◆ Short problem
Answer these questions from the passage on enforcing civil liabilities in the Cayman Islands, below:
1. When may a shareholder have a direct right of action?
2. Before which courts may Cayman Islands companies lack standing to sue?
3. What may a Cayman Islands Court do if concurrent proceedings are being brought elsewhere?

◆ Excerpted passage
= = = = =

A shareholder may have a direct right of action
against us where the individual rights of that shareholder have been infringed or are about to be infringed.

 

Enforcement of Civil Liabilities. The Cayman
Islands has a different body of securities laws as compared to the United States and provides less protection to investors. Additionally,
Cayman Islands companies may not have standing to sue before the Federal courts of the United States.

 

    	 	16	 

     

    

 

The courts of the Cayman Islands are unlikely (i) to recognize or
enforce against us judgments of courts of the United States predicated upon the civil liability provisions of the federal securities
laws of the United States or any state; and (ii) in original actions brought in the Cayman Islands, to impose liabilities against us
predicated upon the civil liability provisions of the federal securities laws of the United States or any state, so far as the
liabilities imposed by those provisions are penal in nature. In those circumstances, although there is no statutory enforcement in
the Cayman Islands of judgments obtained in the United States, the courts of the Cayman Islands will recognize and enforce a foreign
money judgment of a foreign court of competent jurisdiction without retrial on the merits based on the principle that a judgment of
a competent foreign court imposes upon the judgment debtor an obligation to pay the sum for which judgment has been given provided
certain conditions are met. For a foreign judgment to be enforced in the Cayman Islands, such judgment must be final and conclusive
and for a liquidated sum, and must not be in respect of taxes or a fine or penalty, inconsistent with a Cayman Islands judgment in
respect of the same matter, impeachable on the grounds of fraud or obtained in a manner, and or be of a kind the enforcement of
which is, contrary to natural justice or the public policy of the Cayman Islands (awards of punitive or multiple damages may well be
held to be contrary to public policy). A Cayman Islands Court may stay enforcement proceedings if concurrent proceedings are being
brought elsewhere.

 

Special Considerations for Exempted Companies.

= = = = =

◆ Records provided
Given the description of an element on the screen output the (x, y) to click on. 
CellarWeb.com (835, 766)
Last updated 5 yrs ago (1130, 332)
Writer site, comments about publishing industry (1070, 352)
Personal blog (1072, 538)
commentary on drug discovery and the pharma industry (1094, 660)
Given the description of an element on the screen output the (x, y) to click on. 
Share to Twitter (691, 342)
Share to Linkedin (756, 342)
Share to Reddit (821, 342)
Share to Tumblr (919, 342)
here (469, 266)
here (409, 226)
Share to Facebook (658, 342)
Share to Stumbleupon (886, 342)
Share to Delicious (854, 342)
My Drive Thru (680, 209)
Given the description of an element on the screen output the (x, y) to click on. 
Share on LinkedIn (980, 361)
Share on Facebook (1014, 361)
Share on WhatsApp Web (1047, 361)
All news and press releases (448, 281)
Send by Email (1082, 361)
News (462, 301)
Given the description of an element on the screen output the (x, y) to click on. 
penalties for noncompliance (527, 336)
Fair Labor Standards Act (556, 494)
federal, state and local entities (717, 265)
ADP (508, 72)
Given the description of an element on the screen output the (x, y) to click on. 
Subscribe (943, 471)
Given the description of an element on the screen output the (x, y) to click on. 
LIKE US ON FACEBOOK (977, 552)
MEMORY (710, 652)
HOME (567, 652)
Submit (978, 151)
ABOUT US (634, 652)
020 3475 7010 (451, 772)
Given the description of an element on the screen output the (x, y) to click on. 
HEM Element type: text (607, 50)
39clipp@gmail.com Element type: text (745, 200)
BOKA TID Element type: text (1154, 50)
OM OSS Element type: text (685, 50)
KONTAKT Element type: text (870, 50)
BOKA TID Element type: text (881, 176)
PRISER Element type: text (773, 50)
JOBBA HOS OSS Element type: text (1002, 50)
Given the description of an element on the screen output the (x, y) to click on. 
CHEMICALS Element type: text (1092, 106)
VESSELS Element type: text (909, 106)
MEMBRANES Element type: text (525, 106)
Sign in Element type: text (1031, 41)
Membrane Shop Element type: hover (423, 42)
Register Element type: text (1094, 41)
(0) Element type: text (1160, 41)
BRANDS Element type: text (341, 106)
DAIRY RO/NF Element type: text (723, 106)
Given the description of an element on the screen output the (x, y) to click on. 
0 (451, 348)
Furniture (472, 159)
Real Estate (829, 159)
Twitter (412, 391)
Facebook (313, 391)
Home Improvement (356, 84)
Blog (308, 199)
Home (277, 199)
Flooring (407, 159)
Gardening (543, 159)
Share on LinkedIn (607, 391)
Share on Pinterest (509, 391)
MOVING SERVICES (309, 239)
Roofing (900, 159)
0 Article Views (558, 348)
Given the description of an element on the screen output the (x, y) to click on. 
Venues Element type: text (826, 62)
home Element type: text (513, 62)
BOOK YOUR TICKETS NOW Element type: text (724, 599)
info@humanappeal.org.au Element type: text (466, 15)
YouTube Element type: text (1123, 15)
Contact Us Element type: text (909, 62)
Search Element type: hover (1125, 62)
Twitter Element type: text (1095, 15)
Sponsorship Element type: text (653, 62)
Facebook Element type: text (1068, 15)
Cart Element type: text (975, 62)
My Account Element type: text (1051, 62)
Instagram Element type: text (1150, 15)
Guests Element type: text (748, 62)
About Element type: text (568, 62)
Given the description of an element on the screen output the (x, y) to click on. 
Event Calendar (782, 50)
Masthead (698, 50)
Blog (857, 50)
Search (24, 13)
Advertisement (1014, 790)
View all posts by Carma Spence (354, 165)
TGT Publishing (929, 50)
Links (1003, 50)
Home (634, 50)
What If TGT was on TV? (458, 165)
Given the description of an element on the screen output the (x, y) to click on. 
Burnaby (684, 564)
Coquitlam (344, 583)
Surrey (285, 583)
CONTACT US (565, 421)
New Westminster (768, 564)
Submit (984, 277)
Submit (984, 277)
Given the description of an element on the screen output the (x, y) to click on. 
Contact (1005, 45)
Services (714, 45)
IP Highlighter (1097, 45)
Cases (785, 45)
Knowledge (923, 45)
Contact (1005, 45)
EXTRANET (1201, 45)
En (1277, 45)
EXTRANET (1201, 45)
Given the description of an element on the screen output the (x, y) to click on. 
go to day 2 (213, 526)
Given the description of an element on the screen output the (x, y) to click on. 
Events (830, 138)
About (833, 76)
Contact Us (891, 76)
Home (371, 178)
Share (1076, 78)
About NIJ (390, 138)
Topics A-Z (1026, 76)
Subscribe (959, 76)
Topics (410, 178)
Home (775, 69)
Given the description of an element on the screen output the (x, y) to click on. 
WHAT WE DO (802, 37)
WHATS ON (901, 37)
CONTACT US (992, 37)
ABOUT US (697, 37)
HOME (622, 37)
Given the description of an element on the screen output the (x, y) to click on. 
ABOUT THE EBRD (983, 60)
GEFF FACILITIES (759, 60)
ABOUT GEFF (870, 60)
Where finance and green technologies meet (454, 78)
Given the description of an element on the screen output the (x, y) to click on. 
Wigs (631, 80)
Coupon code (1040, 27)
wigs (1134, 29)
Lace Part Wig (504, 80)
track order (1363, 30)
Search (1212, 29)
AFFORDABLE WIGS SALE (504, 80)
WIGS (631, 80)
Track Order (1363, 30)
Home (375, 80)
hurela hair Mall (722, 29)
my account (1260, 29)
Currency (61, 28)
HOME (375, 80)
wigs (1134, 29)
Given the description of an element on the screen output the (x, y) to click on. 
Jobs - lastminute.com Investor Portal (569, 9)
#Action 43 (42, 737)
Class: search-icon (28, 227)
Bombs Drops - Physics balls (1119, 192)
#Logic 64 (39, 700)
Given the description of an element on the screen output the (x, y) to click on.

= = = = =

◆ Problem solution
1. Where that shareholder's individual rights have been infringed or are about to be infringed.
2. The Federal courts of the United States.
3. Stay enforcement proceedings.